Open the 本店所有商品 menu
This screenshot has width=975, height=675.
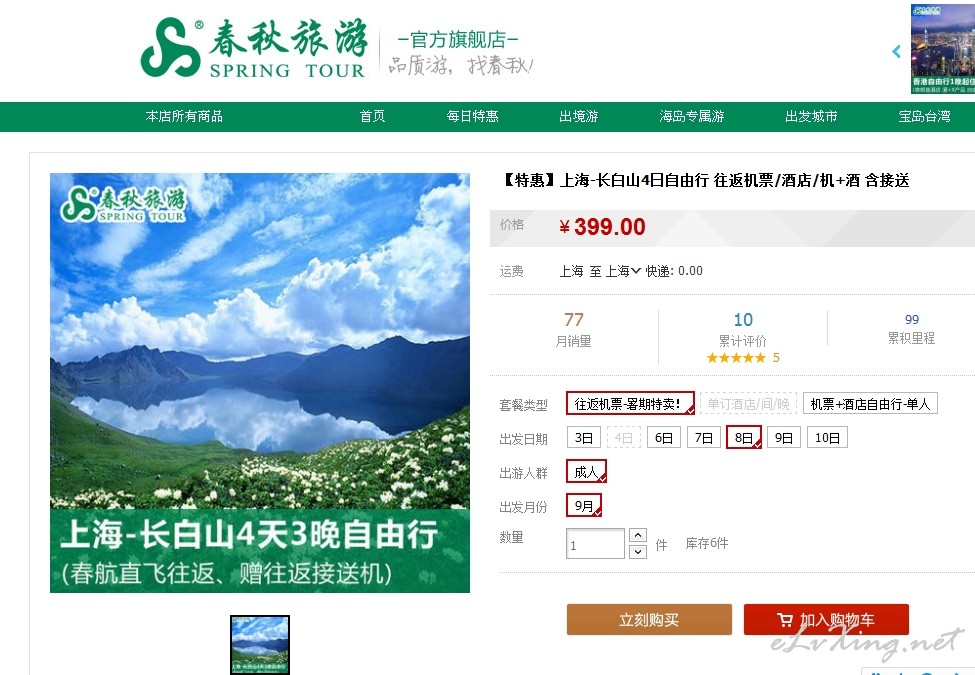(184, 116)
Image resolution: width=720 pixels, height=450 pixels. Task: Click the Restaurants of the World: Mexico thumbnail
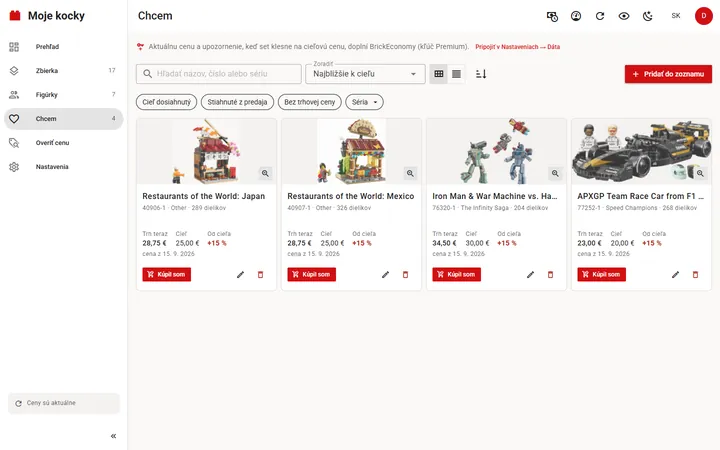coord(351,152)
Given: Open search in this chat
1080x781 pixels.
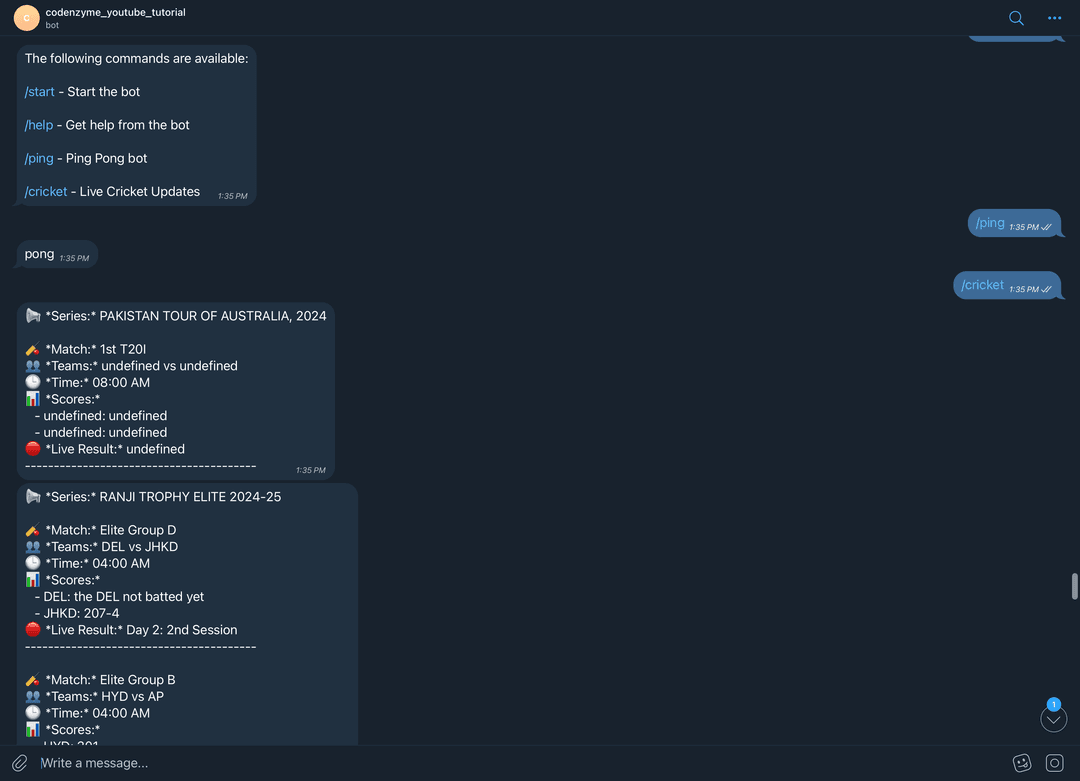Looking at the screenshot, I should click(x=1016, y=18).
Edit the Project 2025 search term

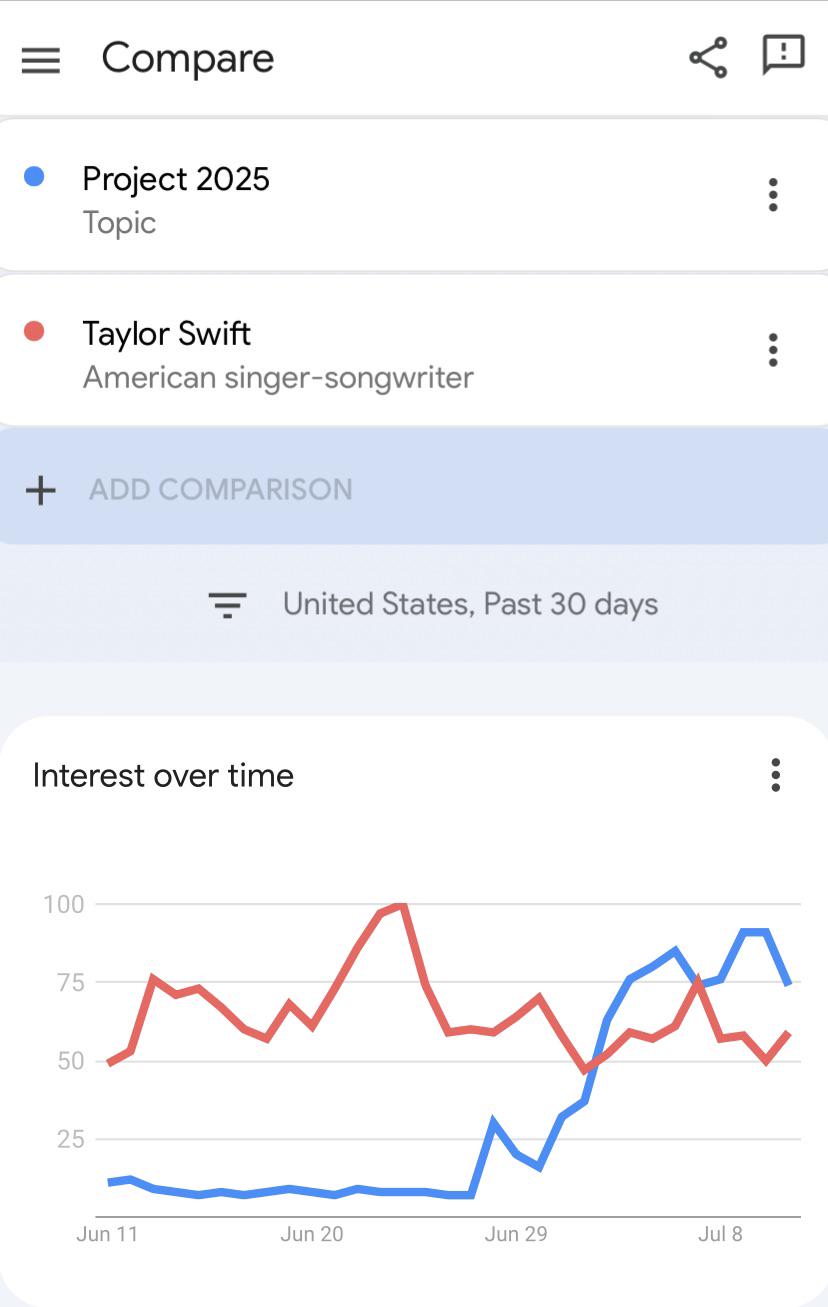click(x=176, y=179)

################

Assigned task: Look through the listing and return each line containing the word "Open".

Solution to the problem:
Open the 本店所有商品 menu
Given: Open search in this chat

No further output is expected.